Network automation uses scripts and tools to configure, monitor, and manage network devices programmatically. Python is the dominant language in this space, with mature libraries for SSH, SNMP, REST APIs, and configuration management.
Paramiko is a Python implementation of the SSHv2 protocol. It lets you connect to remote hosts, execute commands, and transfer files — all from Python code.
import paramiko
def ssh_command(host: str, username: str, password: str, command: str) -> str:
"""Execute a command on a remote host via SSH."""
client = paramiko.SSHClient()
client.set_missing_host_key_policy(paramiko.AutoAddPolicy())
try:
client.connect(host, username=username, password=password, timeout=10)
stdin, stdout, stderr = client.exec_command(command)
output = stdout.read().decode()
errors = stderr.read().decode()
if errors:
print(f"STDERR: {errors}")
return output
finally:
client.close()
# Usage
result = ssh_command("192.168.1.10", "admin", "secret", "ip addr show")
print(result)
import paramiko
client = paramiko.SSHClient()
client.set_missing_host_key_policy(paramiko.AutoAddPolicy())
# Using a private key file
private_key = paramiko.RSAKey.from_private_key_file("/home/user/.ssh/id_rsa")
client.connect("192.168.1.10", username="admin", pkey=private_key)
stdin, stdout, stderr = client.exec_command("uname -a")
print(stdout.read().decode())
client.close()
import paramiko
def upload_file(host: str, username: str, key_path: str,
local_path: str, remote_path: str) -> None:
"""Upload a file to a remote host via SFTP."""
key = paramiko.RSAKey.from_private_key_file(key_path)
transport = paramiko.Transport((host, 22))
transport.connect(username=username, pkey=key)
sftp = paramiko.SFTPClient.from_transport(transport)
sftp.put(local_path, remote_path)
print(f"Uploaded {local_path} → {remote_path}")
sftp.close()
transport.close()
Full example: code/ssh_automation.py
Netmiko builds on Paramiko and adds support for the quirks of network devices (Cisco, Juniper, Arista, etc.) — handling prompts, enable mode, configuration mode, and output pagination.

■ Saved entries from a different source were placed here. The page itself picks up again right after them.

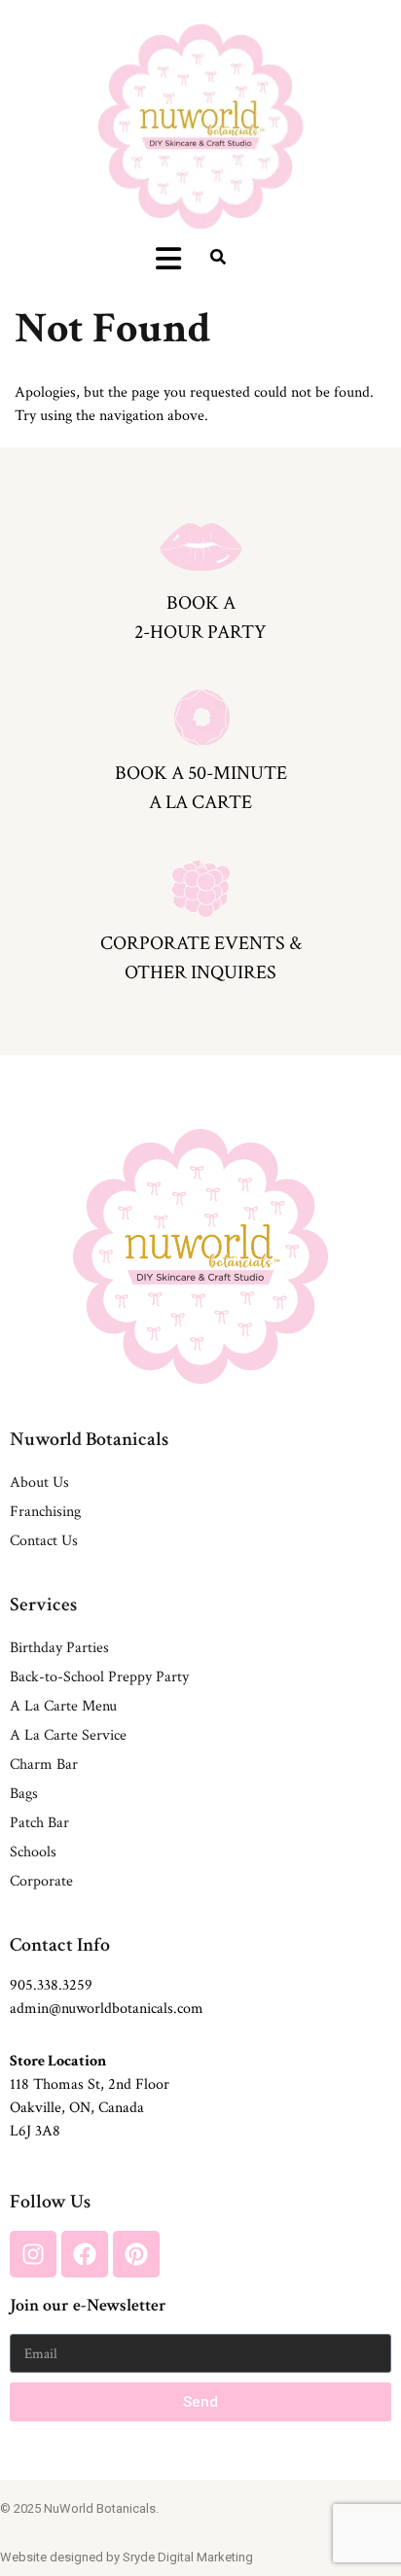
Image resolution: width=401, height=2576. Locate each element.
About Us (39, 1482)
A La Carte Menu (63, 1706)
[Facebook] (84, 2254)
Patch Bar (39, 1823)
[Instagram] (33, 2254)
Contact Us (44, 1541)
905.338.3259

from netmiko import ConnectHandler
device = {
"device_type": "cisco_ios",
"host": "192.168.1.1",
"username": "admin",
"password": "secret",
"secret": "enable_secret", # Enable mode password
}
with ConnectHandler(**device) as conn:
conn.enable() # Enter privileged EXEC mode
# Show commands
output = conn.send_command("show ip interface brief")
print(output)
# Configuration commands
config_commands = [
"interface GigabitEthernet0/1",
"description Uplink to Core",
"ip address 10.0.0.1 255.255.255.252",
"no shutdown",
]
conn.send_config_set(config_commands)
conn.save_config()
Netmiko supports 50+ device types:
| Device Type | Vendor |
|---|---|
cisco_ios |
Cisco IOS |
cisco_nxos |
Cisco Nexus |
arista_eos |
Arista EOS |
juniper_junos |
Juniper JunOS |
hp_procurve |
HPE ProCurve |
linux |
Linux servers |
mikrotik_routeros |
MikroTik |
paloalto_panos |
Palo Alto |
from netmiko import ConnectHandler
from concurrent.futures import ThreadPoolExecutor
devices = [
{"device_type": "cisco_ios", "host": "192.168.1.1", "username": "admin", "password": "secret"},
{"device_type": "cisco_ios", "host": "192.168.1.2", "username": "admin", "password": "secret"},
{"device_type": "cisco_ios", "host": "192.168.1.3", "username": "admin", "password": "secret"},
]
def get_version(device: dict) -> str:
with ConnectHandler(**device) as conn:
return f"{device['host']}: {conn.send_command('show version | include Version')}"
with ThreadPoolExecutor(max_workers=10) as pool:
results = pool.map(get_version, devices)
for result in results:
print(result)
Simple Network Management Protocol (SNMP) is the standard for monitoring network devices. Devices expose a tree of OIDs (Object Identifiers) that contain status information — interface counters, CPU usage, temperature, etc.
from pysnmp.hlapi import (
getCmd, SnmpEngine, CommunityData, UdpTransportTarget,
ContextData, ObjectType, ObjectIdentity
)
def snmp_get(host: str, community: str, oid: str) -> str:
"""Perform an SNMP GET request."""
iterator = getCmd(
SnmpEngine(),
CommunityData(community),
UdpTransportTarget((host, 161), timeout=5),
ContextData(),
ObjectType(ObjectIdentity(oid))
)
error_indication, error_status, error_index, var_binds = next(iterator)
if error_indication:
return f"Error: {error_indication}"
if error_status:
return f"Error: {error_status.prettyPrint()}"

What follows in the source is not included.